Se há alguma coisa, ela necessita de apoio, necessita de confiança. Mas se nada há, se apenas o vazio existe, não há necessidade de apoio nenhum. E esta é a compreensão mais profunda de todos os conhecedores: que o seu ser é um não-ser. Dizer-se que é um ser está errado, porque isso não é nada, não se parece com coisa alguma. Parece-se a coisa alguma: um vasto vazio, sem fronteiras. É apenas um anatma, um não-eu; não é um eu dentro de ti.

Todos os sentimentos do eu são falsos. Todas as identificações com "sou isto ou aquilo" são falsas.

Quando chegas ao Definitivo, quando chegas ao teu âmago mais profundo, sabes, subitamente, que não és isto, nem aquilo; que não és ninguém. Não és um ego; és apenas um vasto vazio. E, algumas vezes, se te sentares, fecha os olhos e procuras sentir o que és, para onde vais. Desce mais profundamente e poderás ter medo, porque quanto mais profundamente desceres, mais profundamente sentirás que és ninguém, que és um nada. Por isso é que as pessoas temem a meditação: ela é a morte, é a morte do ego; e o ego é apenas um falso conceito.

Agora os físicos chegaram a esta mesma verdade, através de sua pesquisa científica, aprofundando-se no terreno da matéria. O que Buda, Tilopa e Bodidarma encontraram mediante a visão interior, a Ciência tem estado a descobrir também no mundo exterior. Dizem, agora, que não há substância - e substância é um conceito paralelo do ego.

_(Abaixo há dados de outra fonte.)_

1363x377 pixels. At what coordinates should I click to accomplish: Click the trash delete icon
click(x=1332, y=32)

Uma pedra existe e sentes que ela é bem substancial. Podes atirá-la à cabeça de alguém e ela produzirá sangue; a pessoa atingida poderá até morrer. A pedra é muito substancial. Mas indaga dos físicos, e eles dirão que ela é não substância, que nada existe nela. Dirão que é apenas um fenômeno de energia. Muitas correntes de energia cruzando-se sobre aquela pedra dão uma sensação de substância, tal como tu, quando riscas muitas linhas cruzadas sobre um pedaço de papel: onde muitas linhas se cruzam, surge um ponto. O ponto não estava ali. Duas linhas se cruzam e o ponto surge; muitas linhas e se cruzam e um grande ponto surge. Aquele ponto está, realmente ali? Ou apenas as linhas, ao se cruzarem, é que dão a ilusão de que ali há um ponto?

Os físicos dizem que correntes de energia, cruzando-se, criam matéria. E, se perguntares o que são essas correntes de energia, dirão que não são materiais, que não têm peso, que são não materiais. Linhas não materiais cruzando-se dão a ilusão de coisa material, substancial, como a pedra.

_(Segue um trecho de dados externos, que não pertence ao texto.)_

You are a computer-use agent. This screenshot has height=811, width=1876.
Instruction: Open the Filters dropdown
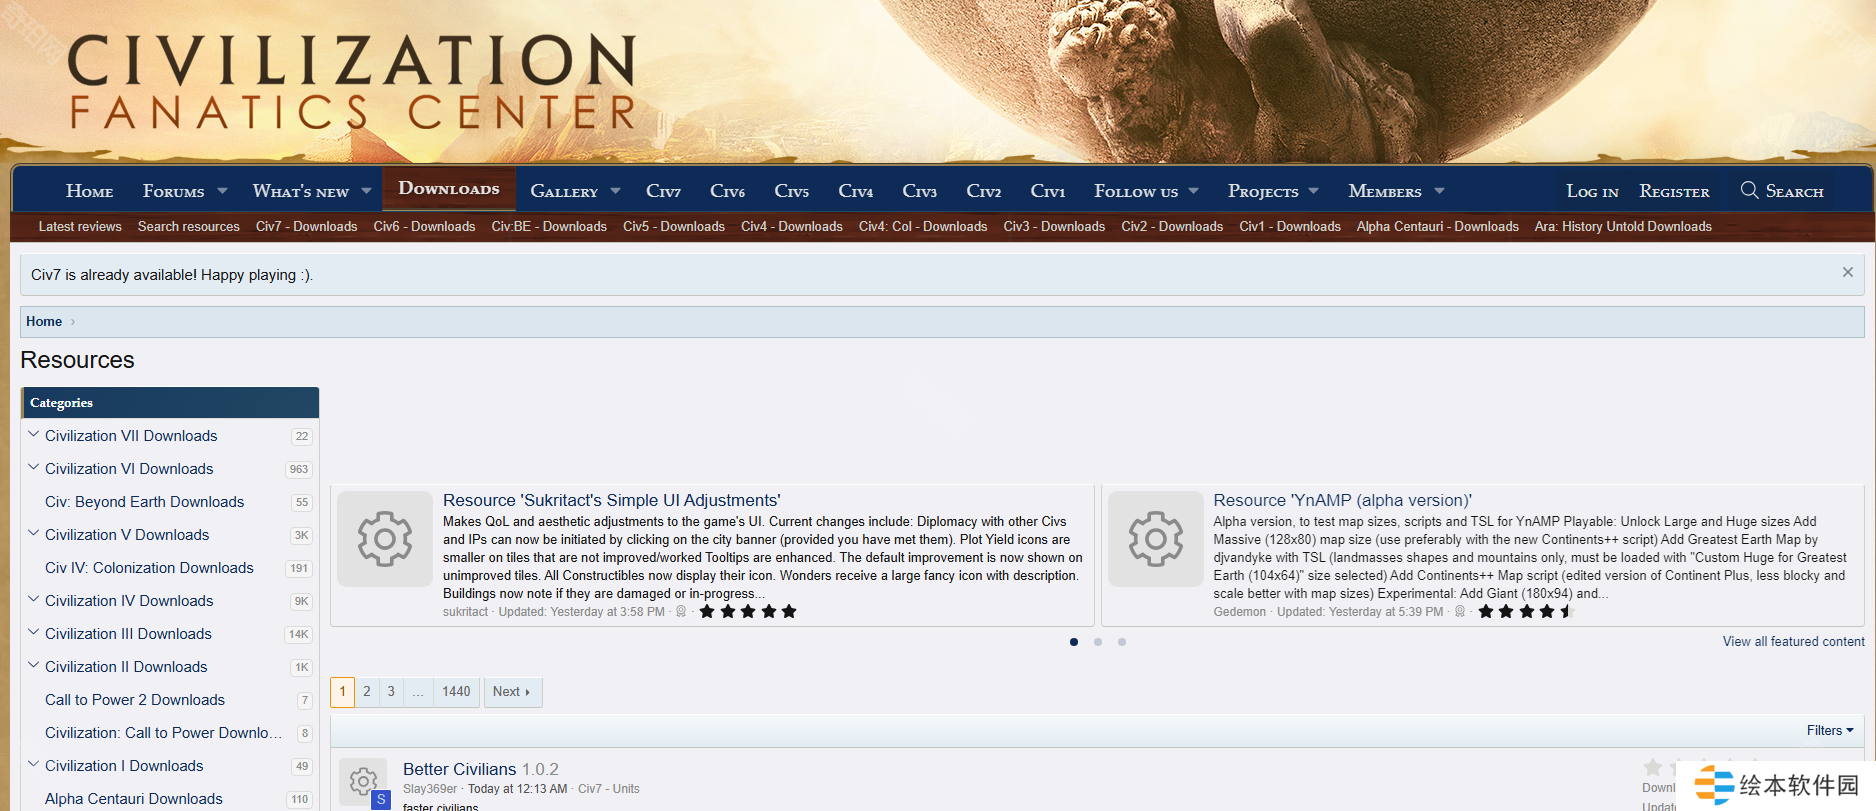[1829, 731]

Buda chegou a essa iluminação 2500 anos antes de Einstein. Dentro não existe ninguém; apenas as linhas de energia cruzando-se é que te proporcionam a sensação do eu. Buda costumava dizer que o eu é como uma cebola: tu a descascas, jogas fora a casca, mas uma outra surge. Se continuares descascando, camada por camada, o que permanecerá, afinal? A cebola será inteiramente descascada e nada encontrarás dentro dela.

O homem é tal como uma cebola. Descasca-se a camada de pensamentos, de sentimentos, e, finalmente, o que encontramos? Um nada.

Esse nada não precisa de apoio.

Esse nada existe por si mesmo.

Eis por que Buda disse que não existe Deus: Não há necessidade de Deus, porque Deus é um apoio. E diz que não há criador, porque não há necessidade de criar um nada. Este é um dos conceitos mais difíceis de entender - a não ser que o compreendas.

Por isso é que Tilopa diz: "Mahamudra está para além de todas as palavras e símbolos."
Mahamudra é uma experiência do nada - simplesmente, tu não és.

E, se não és, quem está aí para sofrer?

Quem está aí, em dor e angústia?

E, quem está aí para estar feliz e bem aventurado?

Buda diz que, se sentires que estás bem aventurado, tornarás a ser vítima do sofrimento, porque ainda estás ali. Quando não estiveres, então não haverá sofrimento, nem bem-aventurança; e essa será a verdadeira bem-aventurança. Então, não poderás recuar. Atingir o nada é atingir tudo.

Todo o meu esforço em relação a ti também é para conduzir-te ao nada, levar-te ao vácuo total.